Text extract –
***

Why Is Logistics Important?

Saturday night finds you as the host for a special birthday celebration for a friend at a local restaurant. You carefully planned everything ahead of time—the number of guests, the expected cost of the dinner, and the menu. Unfortunately, by the end of the evening, everyone agrees that the restaurant experience was a disaster. Your food arrived late, the specials were sold out, the wrong meal was served, the food was cold, and the wait staff were unresponsive. You will never return to this restaurant. How did this happen?
A dining logistician would say that the cooks, servers, and managers in the restaurant used poor logistics practices. The cooks did not determine the volume and lead times from ordering to delivering the goods, the servers did not communicate the order to the cooks, the staff did not follow quality assurance procedures, and the management did not communicate clearly with the customer.
Logistics is similar to dining at a restaurant. Simply put, “logistics is the flow of material, information and money between consumers and suppliers (Frazelle 2002)1. It incorporates the planning and execution of activities to move products from origin to destination. Logistics is often called supply chain management because a chain of partners, products, money, and information ultimately delivers the food (supply) to the patron (customer).

***

Objective –
Write out the part of the logistics text starting at "A dining logistician" and ending at "with the customer.".

***

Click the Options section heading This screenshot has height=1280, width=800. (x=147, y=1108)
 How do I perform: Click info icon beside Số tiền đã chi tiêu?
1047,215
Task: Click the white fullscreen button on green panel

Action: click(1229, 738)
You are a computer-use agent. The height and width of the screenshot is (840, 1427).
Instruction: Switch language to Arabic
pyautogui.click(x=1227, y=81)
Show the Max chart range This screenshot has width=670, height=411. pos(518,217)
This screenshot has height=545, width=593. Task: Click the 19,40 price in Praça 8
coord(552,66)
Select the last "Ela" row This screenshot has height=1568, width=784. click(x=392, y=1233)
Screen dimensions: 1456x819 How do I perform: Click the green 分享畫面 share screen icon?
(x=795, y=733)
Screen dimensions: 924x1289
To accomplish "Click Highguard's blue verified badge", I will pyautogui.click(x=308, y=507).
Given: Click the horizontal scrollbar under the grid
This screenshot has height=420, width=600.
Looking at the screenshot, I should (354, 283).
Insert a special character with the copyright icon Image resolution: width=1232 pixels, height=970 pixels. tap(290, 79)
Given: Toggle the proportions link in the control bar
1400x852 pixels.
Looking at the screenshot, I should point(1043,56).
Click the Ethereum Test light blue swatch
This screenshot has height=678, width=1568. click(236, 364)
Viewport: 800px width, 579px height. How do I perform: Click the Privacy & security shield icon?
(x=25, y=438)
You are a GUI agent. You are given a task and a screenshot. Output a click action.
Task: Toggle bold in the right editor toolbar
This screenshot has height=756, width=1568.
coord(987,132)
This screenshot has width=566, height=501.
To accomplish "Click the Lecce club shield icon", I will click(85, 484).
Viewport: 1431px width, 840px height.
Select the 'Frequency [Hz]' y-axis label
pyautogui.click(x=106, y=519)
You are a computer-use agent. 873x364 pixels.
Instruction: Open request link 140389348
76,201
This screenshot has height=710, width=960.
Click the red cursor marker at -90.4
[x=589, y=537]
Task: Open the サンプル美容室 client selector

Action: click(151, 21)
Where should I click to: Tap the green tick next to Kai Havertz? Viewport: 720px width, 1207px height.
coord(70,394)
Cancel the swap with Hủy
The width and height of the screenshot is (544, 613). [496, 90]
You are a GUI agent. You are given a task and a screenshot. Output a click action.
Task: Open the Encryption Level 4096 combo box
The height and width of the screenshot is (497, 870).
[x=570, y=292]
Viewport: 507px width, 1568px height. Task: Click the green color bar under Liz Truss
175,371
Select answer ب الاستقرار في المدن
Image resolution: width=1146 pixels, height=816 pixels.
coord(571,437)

***

Exercise result –
A dining logistician would say that the cooks, servers, and managers in the restaurant used poor logistics practices. The cooks did not determine the volume and lead times from ordering to delivering the goods, the servers did not communicate the order to the cooks, the staff did not follow quality assurance procedures, and the management did not communicate clearly with the customer.